### REQUIREMENT:
Since only the total matters, count the lines of these entries containing the word "Given" and write that total alone.

### INFORMATION PROVIDED:
◆ ◆ ◆ ◆ ◆ ◆ ◆
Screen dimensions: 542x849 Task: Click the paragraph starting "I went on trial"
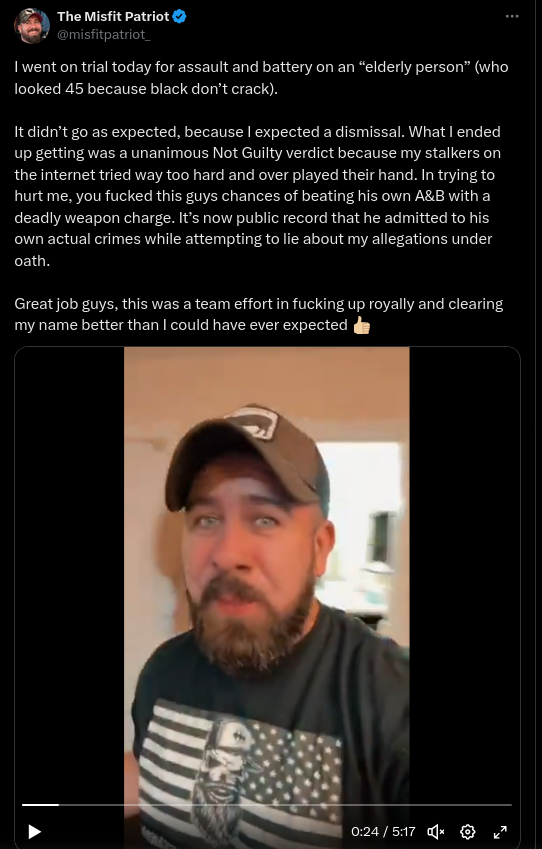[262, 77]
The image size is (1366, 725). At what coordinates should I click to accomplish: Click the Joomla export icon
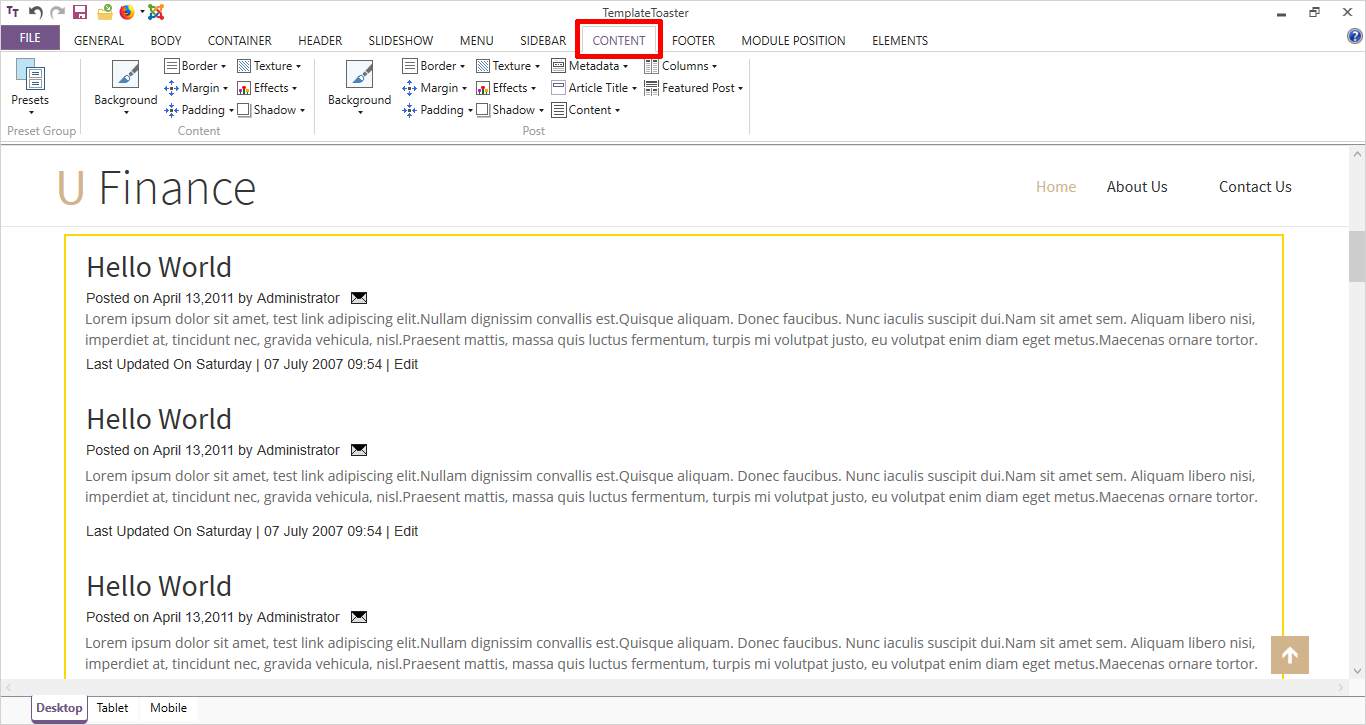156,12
◆ ◆ ◆ ◆ ◆ ◆ ◆
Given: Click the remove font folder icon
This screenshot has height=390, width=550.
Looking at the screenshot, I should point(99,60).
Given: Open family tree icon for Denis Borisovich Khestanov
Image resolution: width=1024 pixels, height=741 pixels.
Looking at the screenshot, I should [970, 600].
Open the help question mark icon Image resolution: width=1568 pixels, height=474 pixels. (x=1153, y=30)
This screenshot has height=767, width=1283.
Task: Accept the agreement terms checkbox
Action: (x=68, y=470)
◆ ◆ ◆ ◆ ◆ ◆ ◆
### FINISHED TASK:
2